*** Opening DATA FOR THIS EXERCISE ***

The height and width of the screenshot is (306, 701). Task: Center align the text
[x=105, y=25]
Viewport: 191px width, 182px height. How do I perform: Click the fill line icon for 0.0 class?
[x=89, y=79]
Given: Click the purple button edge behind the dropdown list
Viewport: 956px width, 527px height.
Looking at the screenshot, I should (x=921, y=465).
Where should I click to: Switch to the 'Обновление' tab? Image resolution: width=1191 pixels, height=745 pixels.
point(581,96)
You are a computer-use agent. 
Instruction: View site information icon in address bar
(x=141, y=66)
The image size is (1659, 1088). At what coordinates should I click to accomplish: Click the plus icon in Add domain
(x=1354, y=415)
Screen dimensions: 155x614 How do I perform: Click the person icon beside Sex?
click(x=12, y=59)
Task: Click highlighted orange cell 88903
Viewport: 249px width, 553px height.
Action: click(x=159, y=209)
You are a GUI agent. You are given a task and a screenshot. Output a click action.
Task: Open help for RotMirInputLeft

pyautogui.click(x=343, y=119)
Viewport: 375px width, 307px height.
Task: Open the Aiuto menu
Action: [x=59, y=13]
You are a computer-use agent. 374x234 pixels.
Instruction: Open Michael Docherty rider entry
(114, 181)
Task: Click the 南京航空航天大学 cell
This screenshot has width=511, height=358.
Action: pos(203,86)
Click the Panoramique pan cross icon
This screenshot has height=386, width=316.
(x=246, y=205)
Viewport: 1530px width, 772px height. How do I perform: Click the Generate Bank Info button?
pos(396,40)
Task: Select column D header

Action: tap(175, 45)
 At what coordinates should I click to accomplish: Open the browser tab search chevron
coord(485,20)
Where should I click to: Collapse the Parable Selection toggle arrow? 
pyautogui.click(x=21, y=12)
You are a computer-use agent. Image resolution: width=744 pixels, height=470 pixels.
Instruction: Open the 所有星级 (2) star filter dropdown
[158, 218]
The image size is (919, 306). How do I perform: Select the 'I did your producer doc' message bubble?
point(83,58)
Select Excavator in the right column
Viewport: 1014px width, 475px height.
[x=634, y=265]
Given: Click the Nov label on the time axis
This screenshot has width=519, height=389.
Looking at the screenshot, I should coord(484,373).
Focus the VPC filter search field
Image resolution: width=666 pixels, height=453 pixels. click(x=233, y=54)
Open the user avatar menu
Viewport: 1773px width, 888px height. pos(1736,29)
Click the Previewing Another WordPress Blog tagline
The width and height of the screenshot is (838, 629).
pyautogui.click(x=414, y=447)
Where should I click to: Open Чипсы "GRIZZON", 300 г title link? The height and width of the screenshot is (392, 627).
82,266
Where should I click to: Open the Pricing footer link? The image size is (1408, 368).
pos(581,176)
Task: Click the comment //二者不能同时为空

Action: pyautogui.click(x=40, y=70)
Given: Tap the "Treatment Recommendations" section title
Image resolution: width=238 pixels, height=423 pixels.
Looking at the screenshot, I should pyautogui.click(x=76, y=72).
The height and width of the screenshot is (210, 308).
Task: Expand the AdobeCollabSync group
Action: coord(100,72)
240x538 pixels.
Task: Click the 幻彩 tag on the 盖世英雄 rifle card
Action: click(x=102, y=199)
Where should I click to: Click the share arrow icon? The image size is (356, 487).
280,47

*** Closing DATA FOR THIS EXERCISE ***

* [ABOUT THIS TASK]
Find the lines above with the word "agent". Copy them out.

* [EXERCISE OUTPUT]
You are a computer-use agent. 
You are a GUI agent. You are given a task and a screenshot. Output a click action.
You are a computer-use agent. 374x234 pixels.
You are a computer-use agent. Image resolution: width=744 pixels, height=470 pixels.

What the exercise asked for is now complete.